THIS ARTICLE MADE NO PRODUCT SUGGESTIONS!! -- I NEED TO FIND THE MOST SUITABLE TAPE BACKUP FOR A WIN NT WKSTATION 4.0 DATA FILES FULL BACKUP

EILEEN W.

This article was weak! It gave only general information with no testing and no recommendations. The buyers guide was just as noncommittal. Did you guys promise your advertisers you wouldn't play favorites?

Masen Yaffee

Come on guys. Let's have some content please.

Gaston

I'm look for a solution to support large capacity (over 20GB to 50GB) and faster performance but fail to found at this article.

Samson Ling

I was coaxed into investing in an Exabyte430M (mammoth 2) tape library which promised backups at dazzling speeds (average throughput 800MB / sec). However, I found out the hard way that although the drive promised astounding tape backup speed and throughput, when it was installed in my Fast Ethernet network environment, after a year or so, the drive started to fail frequently. I would have to replace media frequently as well. I later found out, after making several calls to the support department and being pushed around from one dept to another, that that particular model was not designed to keep up with a slow network. The drives couldn't keep up with a slower data transfer rate from the host and therefore the drives were subject to frequent "backhitching" and therefore the wear and tear was greater on both the drive heads as well as the media. Exabyte later came out with a superior product with a buffer that could keep up with slower data transfer rates to avoid backhitching but of course, the damage was done and I didn't have the budget to replace the library. The strange thing is ours was a standard 100Mbps switched network. Therefore to fix the problem I upgraded to a Gbit Ethernet switch and also upgraded my backup server to include a Gbit Ethernet NIC. I connected all my servers being backed up to the Gbit Ethernet switch and also upgraded each of their Nics to Gbit Ethernet. However, on some of the servers I still get throughput as little as 100 MB/sec. Shouldn't the switch to Gbit Ethernet have fixed the problem with slow data transfer speeds ? I have read about backup servers with fiber NIC's.
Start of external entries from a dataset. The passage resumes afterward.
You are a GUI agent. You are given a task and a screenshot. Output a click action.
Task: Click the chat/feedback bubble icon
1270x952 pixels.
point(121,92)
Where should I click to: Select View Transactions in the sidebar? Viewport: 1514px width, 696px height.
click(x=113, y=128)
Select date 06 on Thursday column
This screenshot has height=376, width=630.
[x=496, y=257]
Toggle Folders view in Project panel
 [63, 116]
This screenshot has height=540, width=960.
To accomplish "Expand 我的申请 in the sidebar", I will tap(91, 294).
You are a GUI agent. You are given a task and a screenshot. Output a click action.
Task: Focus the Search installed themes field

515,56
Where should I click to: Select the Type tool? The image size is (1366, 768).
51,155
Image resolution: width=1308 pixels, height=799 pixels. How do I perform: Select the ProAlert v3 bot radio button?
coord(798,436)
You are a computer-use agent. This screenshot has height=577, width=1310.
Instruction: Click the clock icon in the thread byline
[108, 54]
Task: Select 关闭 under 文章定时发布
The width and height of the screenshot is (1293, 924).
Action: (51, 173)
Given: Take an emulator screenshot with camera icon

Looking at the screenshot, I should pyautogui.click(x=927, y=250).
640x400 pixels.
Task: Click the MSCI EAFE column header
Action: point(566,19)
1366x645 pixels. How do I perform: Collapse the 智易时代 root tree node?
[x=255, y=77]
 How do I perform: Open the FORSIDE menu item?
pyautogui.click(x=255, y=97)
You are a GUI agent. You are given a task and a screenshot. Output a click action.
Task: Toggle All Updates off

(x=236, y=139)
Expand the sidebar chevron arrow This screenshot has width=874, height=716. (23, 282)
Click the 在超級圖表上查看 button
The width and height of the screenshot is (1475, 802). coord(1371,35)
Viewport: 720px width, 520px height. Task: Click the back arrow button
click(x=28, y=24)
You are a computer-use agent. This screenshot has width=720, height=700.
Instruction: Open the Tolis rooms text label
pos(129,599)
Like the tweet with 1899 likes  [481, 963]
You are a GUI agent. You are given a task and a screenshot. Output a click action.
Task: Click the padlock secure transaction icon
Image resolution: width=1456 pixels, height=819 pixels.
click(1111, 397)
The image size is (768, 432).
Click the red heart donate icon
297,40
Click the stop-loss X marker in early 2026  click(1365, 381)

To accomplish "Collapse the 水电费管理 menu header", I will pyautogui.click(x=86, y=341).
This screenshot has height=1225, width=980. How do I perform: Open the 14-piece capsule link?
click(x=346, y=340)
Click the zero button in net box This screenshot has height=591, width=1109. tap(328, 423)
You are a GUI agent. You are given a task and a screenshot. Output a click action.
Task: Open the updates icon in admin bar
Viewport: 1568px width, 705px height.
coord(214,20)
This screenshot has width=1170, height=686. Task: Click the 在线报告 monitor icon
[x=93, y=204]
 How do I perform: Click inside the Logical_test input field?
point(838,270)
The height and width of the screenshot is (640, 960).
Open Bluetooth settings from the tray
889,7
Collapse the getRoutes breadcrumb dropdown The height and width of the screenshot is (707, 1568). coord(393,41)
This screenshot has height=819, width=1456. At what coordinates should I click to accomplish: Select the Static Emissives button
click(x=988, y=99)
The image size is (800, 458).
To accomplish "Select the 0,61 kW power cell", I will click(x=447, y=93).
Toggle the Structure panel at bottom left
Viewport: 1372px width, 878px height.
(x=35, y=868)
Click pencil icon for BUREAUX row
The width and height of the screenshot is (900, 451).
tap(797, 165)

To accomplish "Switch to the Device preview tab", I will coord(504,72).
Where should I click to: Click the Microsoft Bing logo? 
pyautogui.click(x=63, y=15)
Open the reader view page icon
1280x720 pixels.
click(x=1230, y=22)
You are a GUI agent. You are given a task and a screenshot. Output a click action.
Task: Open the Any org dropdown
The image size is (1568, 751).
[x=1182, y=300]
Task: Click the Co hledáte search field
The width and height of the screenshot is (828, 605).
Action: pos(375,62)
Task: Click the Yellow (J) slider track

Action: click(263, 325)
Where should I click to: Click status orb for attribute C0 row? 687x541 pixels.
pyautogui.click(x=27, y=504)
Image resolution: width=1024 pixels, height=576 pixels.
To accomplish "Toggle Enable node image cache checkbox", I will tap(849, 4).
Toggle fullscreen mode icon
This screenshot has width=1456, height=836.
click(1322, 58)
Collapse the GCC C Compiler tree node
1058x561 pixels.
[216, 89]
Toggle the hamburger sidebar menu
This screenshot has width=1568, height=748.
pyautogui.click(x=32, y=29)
Would this help my problem ? What about the specs of the backup server itself ? Does that affect throughput in any way ? My backup server has a 1 Ghz Pentium 4 processor with 1 GB of RAM.

Rakhi

This article was trash!

Anonymous User

What was the point of this article...?

Anonymous User

Article Rating 1 out of 5

Wow talk about crap

Anonymous User

Article Rating 1 out of 5

There isn't a rating low enough for this article.